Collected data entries
★ ★ ★ ★ ★

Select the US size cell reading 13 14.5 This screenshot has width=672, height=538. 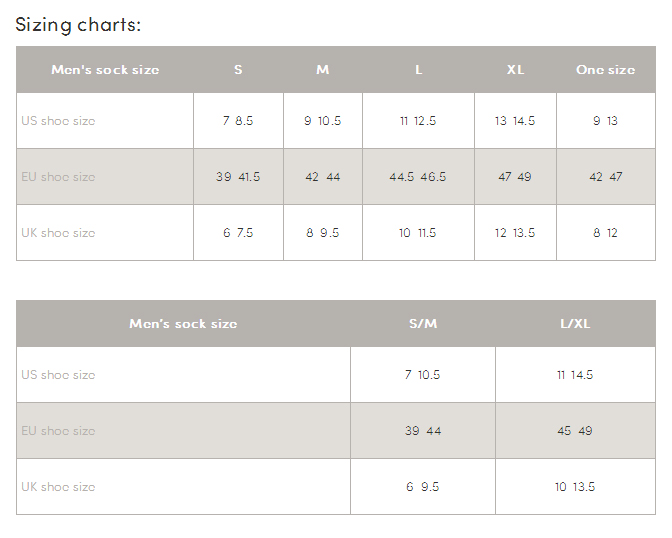pos(515,121)
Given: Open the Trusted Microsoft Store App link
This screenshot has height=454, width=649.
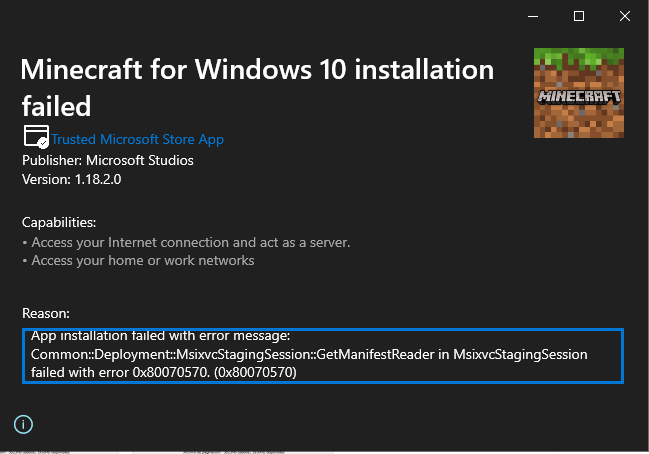Looking at the screenshot, I should point(137,139).
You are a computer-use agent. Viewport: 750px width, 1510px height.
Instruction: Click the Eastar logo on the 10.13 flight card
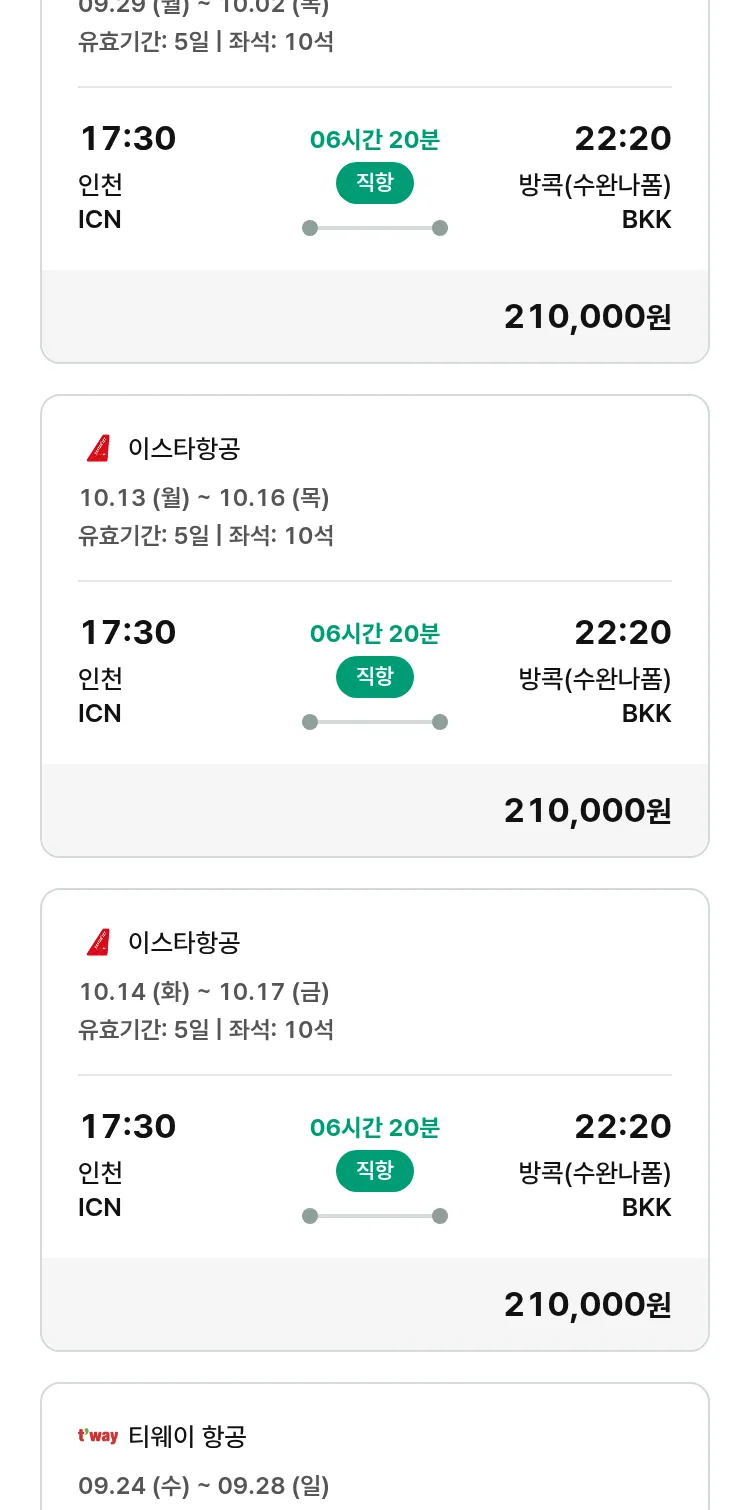click(98, 449)
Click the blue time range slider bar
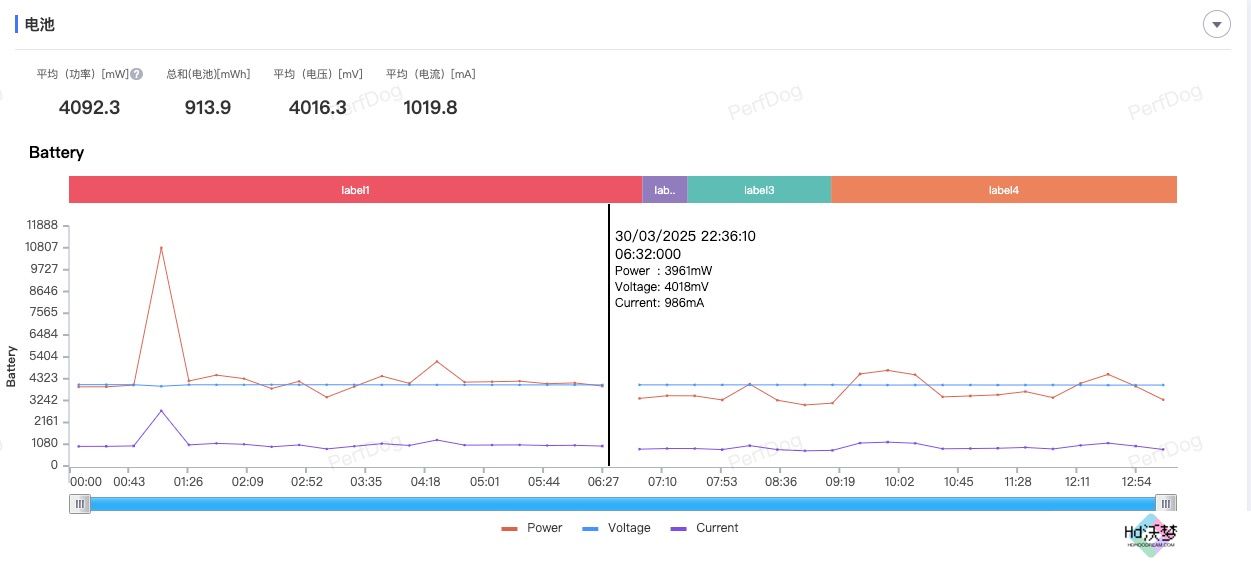 point(622,504)
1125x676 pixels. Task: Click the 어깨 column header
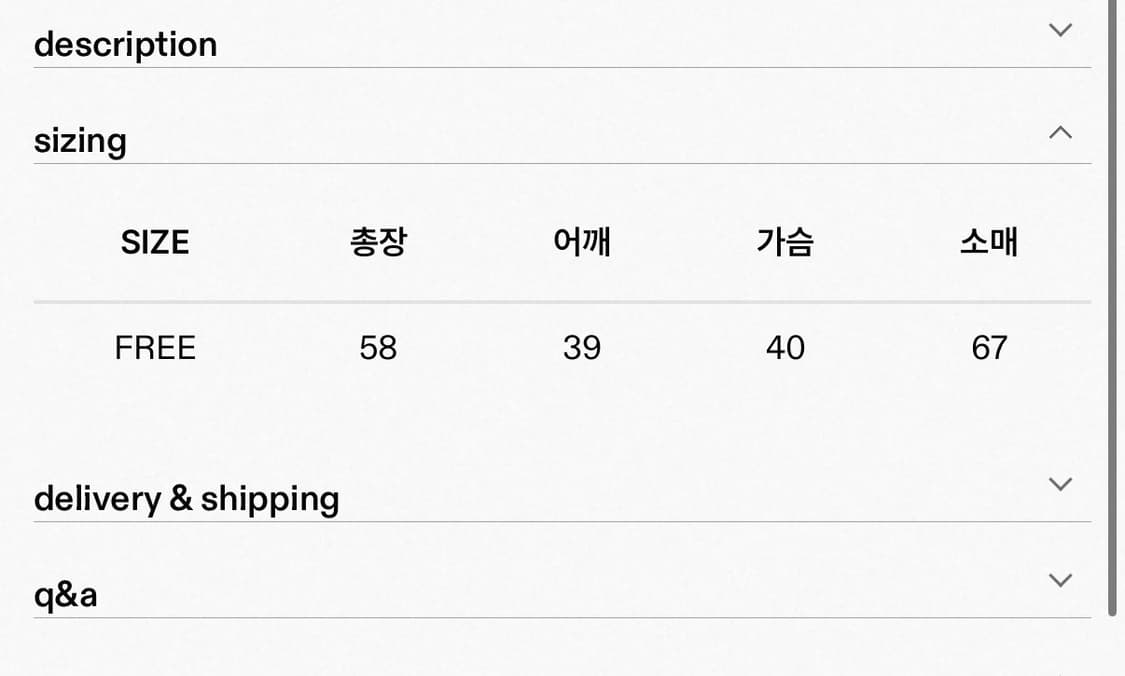(x=581, y=241)
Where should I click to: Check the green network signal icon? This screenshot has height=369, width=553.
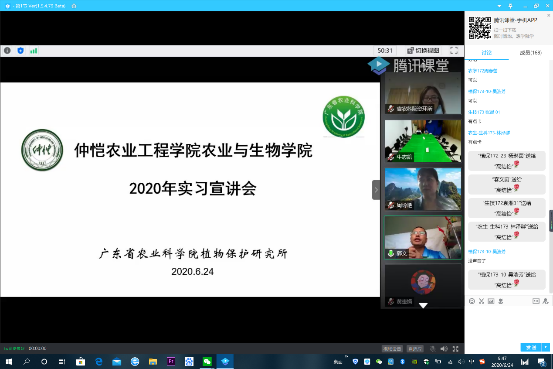34,51
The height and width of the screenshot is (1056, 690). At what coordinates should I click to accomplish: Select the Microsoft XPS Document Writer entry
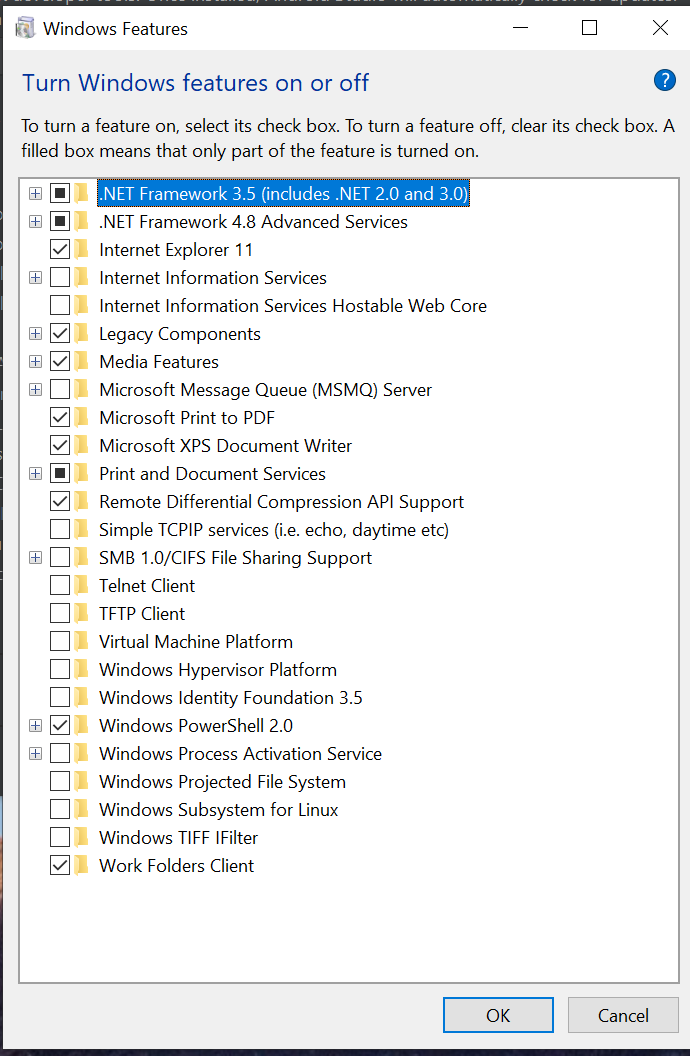(x=225, y=446)
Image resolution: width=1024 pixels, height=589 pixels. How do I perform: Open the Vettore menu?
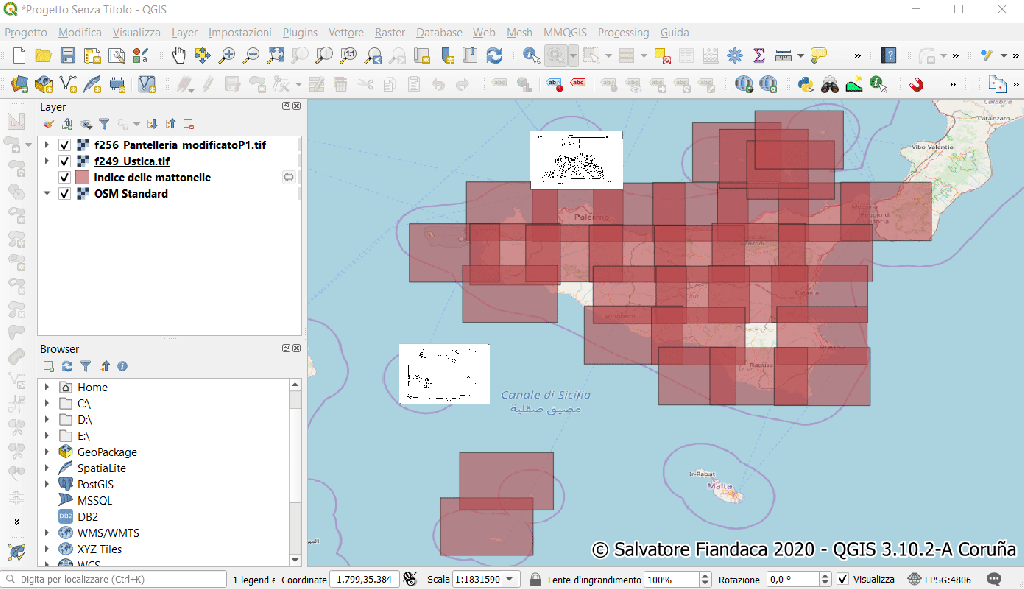click(x=346, y=32)
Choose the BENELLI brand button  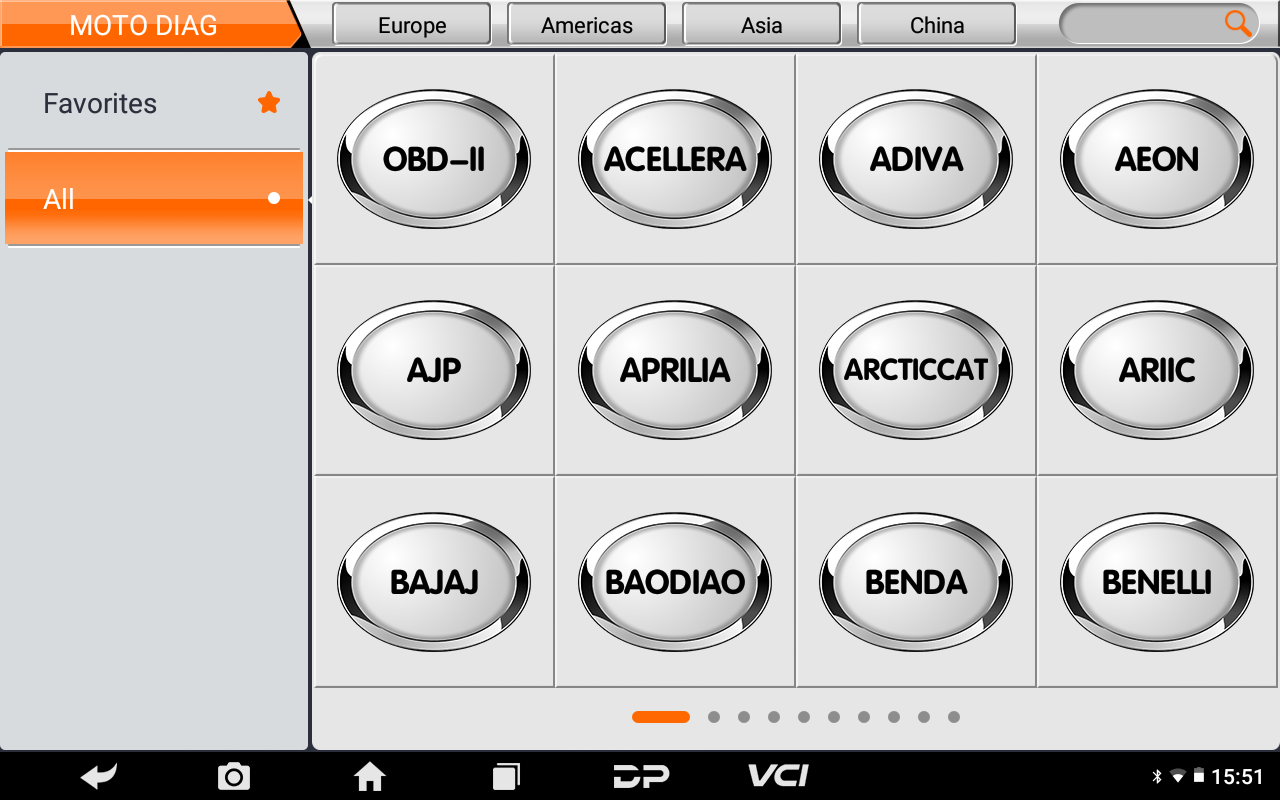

★ ★ ★ ★ ★

▸ **What you are asked to do**
The response must restate exactly the lines from the one containing "Instruction: Click the" through the end of the records above and must leave out all pictures.

▸ **Answer section**
Instruction: Click the Eastar logo on the 10.13 flight card
click(98, 449)
Click the blue time range slider bar
 point(622,504)
1125x676 pixels. Task: Click the 어깨 column header
(x=581, y=241)
Where should I click to: Check the green network signal icon? This screenshot has height=369, width=553.
34,51
The height and width of the screenshot is (1056, 690). At what coordinates should I click to accomplish: Select the Microsoft XPS Document Writer entry
(x=225, y=446)
Image resolution: width=1024 pixels, height=589 pixels. How do I perform: Open the Vettore menu?
click(x=346, y=32)
Choose the BENELLI brand button  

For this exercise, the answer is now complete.